La proposition de la Commission constitue « un pas en arrière. C’est une forme de renationalisation de la Pac », a ajouté Paolo de Castro, ancien président de la commission de l’agriculture au Parlement européen. « L’Europe est née de l’agriculture », rappelle-t-il. Affaiblir l’agriculture, c’est « fragiliser l’Europe de l’intérieur, c’est nous mettre en difficulté sur le plan de la compétitivité mondiale ». Les parlementaires européens présents ont abondé dans le sens des élus régionaux. « Le projet n’est pas bon », déclare Carmen Crespo Diaz (Espagne, PPE). « Nous ne sommes pas d’accord avec la proposition de la Commission ». La proposition de juillet « va accentuer les distorsions entre les pays. Ce serait catastrophique de renationaliser la Pac », insiste Éric Sargiacomo (S&D, France). Le Français demande à la Commission de « respecter le Parlement européen. Nous sommes colégislateurs ». Il invite la Commission à ne pas commettre avec l’agriculture « la même erreur qu’avec l’industrie ». « Où est l’union, où est le commun ? » interroge Arnaud Lécuyer, vice-président de la Région Bretagne en charge de l’agriculture. « On vise la simplicité, ça vire au simplisme ». Représentant de la direction général de l’agriculture, Ricard Ramon a tenté de défendre la position de la Commission, sans convaincre. « La Commission doit garantir le caractère commun.

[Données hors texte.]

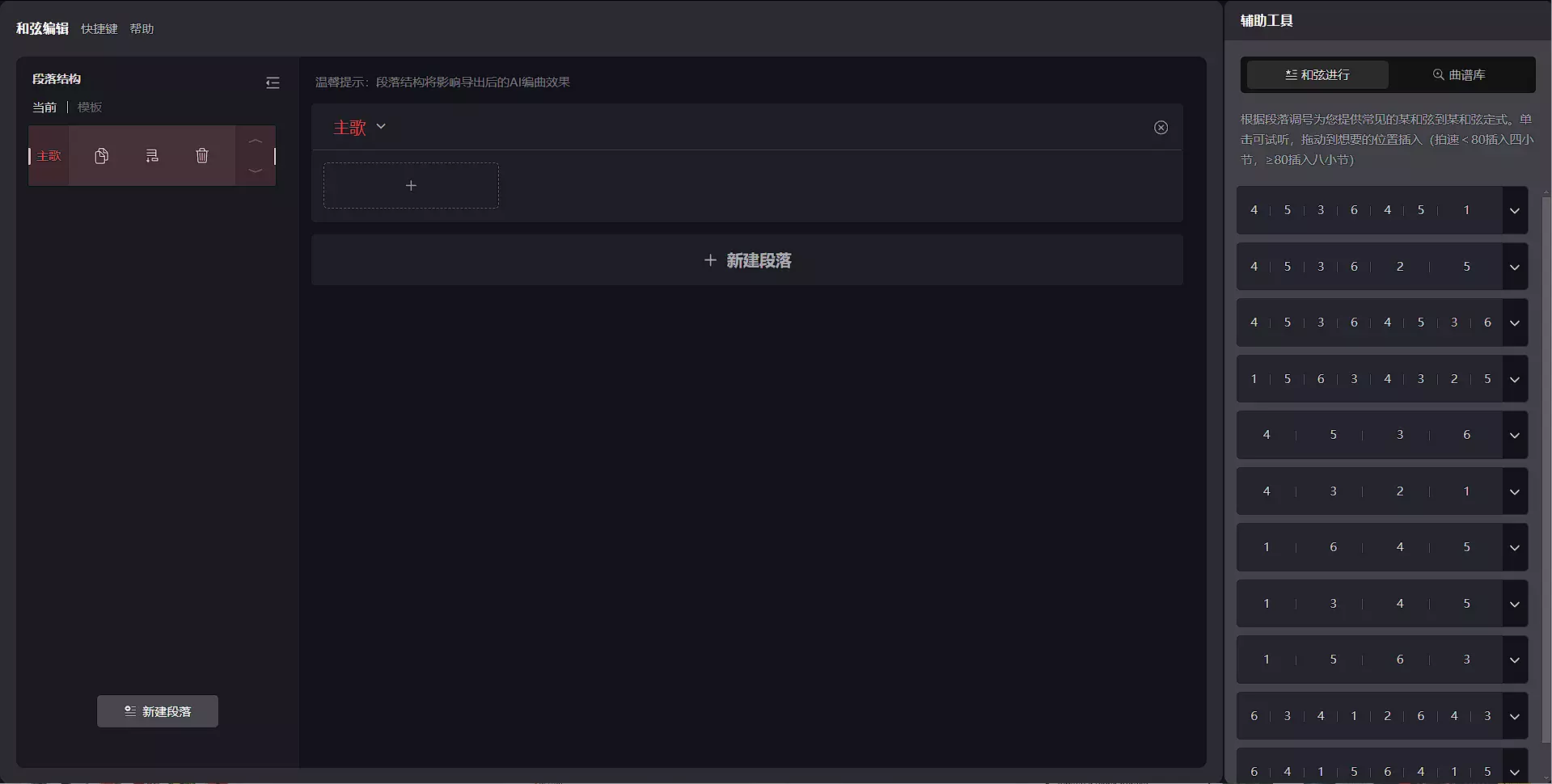Click 新建段落 button at sidebar bottom
This screenshot has width=1552, height=784.
click(x=158, y=711)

Nous soumettrons des recommandations aux États membres. Notre but est de garantir l’égalité entre les secteurs », a-t-il expliqué. La proposition de l’Areflh est claire : « retirer la Pac et l’OCM du fonds unique ». « Nous voulons parvenir à un accord », a conclu Carmen Crespo Diaz. Nous attendons que la Commission agisse et qu’elle revienne sur sa proposition d’un fonds unique. La balle est dans le camp de la Commission. »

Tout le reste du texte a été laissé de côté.